WHAT THE TASK ASKS:
Answer these from the passage below about retiring and taking photos:
(a) Apart from taking random photographs, what activities does the writer name as things to make time for?
(b) On what date did the last photos appear before this entry?
(c) About how many images does the writer say have been taken since January?

PASSAGE GIVEN:
┄┄┄┄┄┄┄┄┄┄┄┄┄┄┄┄┄┄┄┄

36. A Miscellany of Photos. for
2011.
We are in the process of
retiring from playing in order to have more time for other things, such as
wandering around taking random photographs, researching old 78 rpm records,
studying butterflies and diatoms & things like that. We have actually been
doing some of that during 2011, but practically nothing has appeared here until
now. It’s probably due to increasing age: one works more slowly as one gets
older. One has more spare time as one gradually
retires, so there is a tendency to take on tasks that you would not have done
before; but they take longer. These two factors, I think, account for the
common complaint of the retired person: ‘I have never been so busy in my life
before!’ It’s 2nd of November 2011, and the last photos. appeared
here on January 3rd. It’s not that we haven’t taken any, far from it. The
camera numbers the images of course; last January the serial number was about
4400. Today it’s around 5200. So ~800 images have been taken since January!

┄┄┄┄┄┄┄┄┄┄┄┄┄┄┄┄┄┄┄┄

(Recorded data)

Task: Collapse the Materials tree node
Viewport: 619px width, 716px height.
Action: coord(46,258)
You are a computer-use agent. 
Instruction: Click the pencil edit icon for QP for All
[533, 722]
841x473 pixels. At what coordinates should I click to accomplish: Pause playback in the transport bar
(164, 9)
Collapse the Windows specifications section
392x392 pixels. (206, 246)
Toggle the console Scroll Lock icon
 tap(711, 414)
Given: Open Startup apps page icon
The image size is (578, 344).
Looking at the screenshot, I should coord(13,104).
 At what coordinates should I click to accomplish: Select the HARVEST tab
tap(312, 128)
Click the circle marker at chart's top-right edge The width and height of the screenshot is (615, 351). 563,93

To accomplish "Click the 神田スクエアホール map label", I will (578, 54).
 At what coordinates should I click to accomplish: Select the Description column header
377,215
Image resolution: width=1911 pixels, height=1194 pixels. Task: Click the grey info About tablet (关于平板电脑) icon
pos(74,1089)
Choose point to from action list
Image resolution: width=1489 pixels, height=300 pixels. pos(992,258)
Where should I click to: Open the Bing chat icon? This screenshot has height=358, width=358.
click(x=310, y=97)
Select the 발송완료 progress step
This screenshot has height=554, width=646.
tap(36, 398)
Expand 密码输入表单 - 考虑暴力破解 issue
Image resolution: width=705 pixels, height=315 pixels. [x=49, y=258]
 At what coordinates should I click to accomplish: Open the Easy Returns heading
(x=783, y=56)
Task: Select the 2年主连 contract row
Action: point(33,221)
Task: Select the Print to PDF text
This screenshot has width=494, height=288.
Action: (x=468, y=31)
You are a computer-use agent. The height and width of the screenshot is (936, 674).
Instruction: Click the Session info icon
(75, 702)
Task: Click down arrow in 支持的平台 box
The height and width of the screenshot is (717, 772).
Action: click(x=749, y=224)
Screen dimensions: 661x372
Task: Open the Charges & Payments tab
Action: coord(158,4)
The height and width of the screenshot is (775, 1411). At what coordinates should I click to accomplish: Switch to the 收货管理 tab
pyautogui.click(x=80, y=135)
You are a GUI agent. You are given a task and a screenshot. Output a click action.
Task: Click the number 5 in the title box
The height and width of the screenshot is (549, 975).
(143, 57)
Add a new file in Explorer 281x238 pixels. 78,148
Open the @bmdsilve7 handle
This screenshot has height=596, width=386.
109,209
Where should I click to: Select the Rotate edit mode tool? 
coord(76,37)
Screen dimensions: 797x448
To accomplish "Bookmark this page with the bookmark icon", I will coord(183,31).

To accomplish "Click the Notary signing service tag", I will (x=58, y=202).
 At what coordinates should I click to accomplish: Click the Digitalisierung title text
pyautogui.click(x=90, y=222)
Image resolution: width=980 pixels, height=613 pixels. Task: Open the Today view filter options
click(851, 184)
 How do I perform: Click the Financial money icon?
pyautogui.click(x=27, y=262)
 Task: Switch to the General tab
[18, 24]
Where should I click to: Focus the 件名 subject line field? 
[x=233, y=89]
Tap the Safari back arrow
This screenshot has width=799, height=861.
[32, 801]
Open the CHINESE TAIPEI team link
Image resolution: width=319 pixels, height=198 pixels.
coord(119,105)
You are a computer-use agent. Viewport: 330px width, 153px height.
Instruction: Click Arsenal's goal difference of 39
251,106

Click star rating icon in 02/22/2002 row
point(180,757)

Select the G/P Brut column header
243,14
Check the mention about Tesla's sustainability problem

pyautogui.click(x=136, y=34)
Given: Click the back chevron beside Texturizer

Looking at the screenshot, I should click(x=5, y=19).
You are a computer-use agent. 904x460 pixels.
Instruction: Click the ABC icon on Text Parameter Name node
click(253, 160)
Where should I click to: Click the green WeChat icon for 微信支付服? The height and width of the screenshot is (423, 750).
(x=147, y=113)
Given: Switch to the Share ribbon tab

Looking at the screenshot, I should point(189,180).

┄┄┄┄┄┄┄┄┄┄┄┄┄┄┄┄┄┄┄┄

SOLUTION TO THIS EXERCISE:
(a) Researching old 78 rpm records and studying butterflies and diatoms.
(b) January 3rd.
(c) About 800, with the camera's serial number rising from about 4400 to around 5200.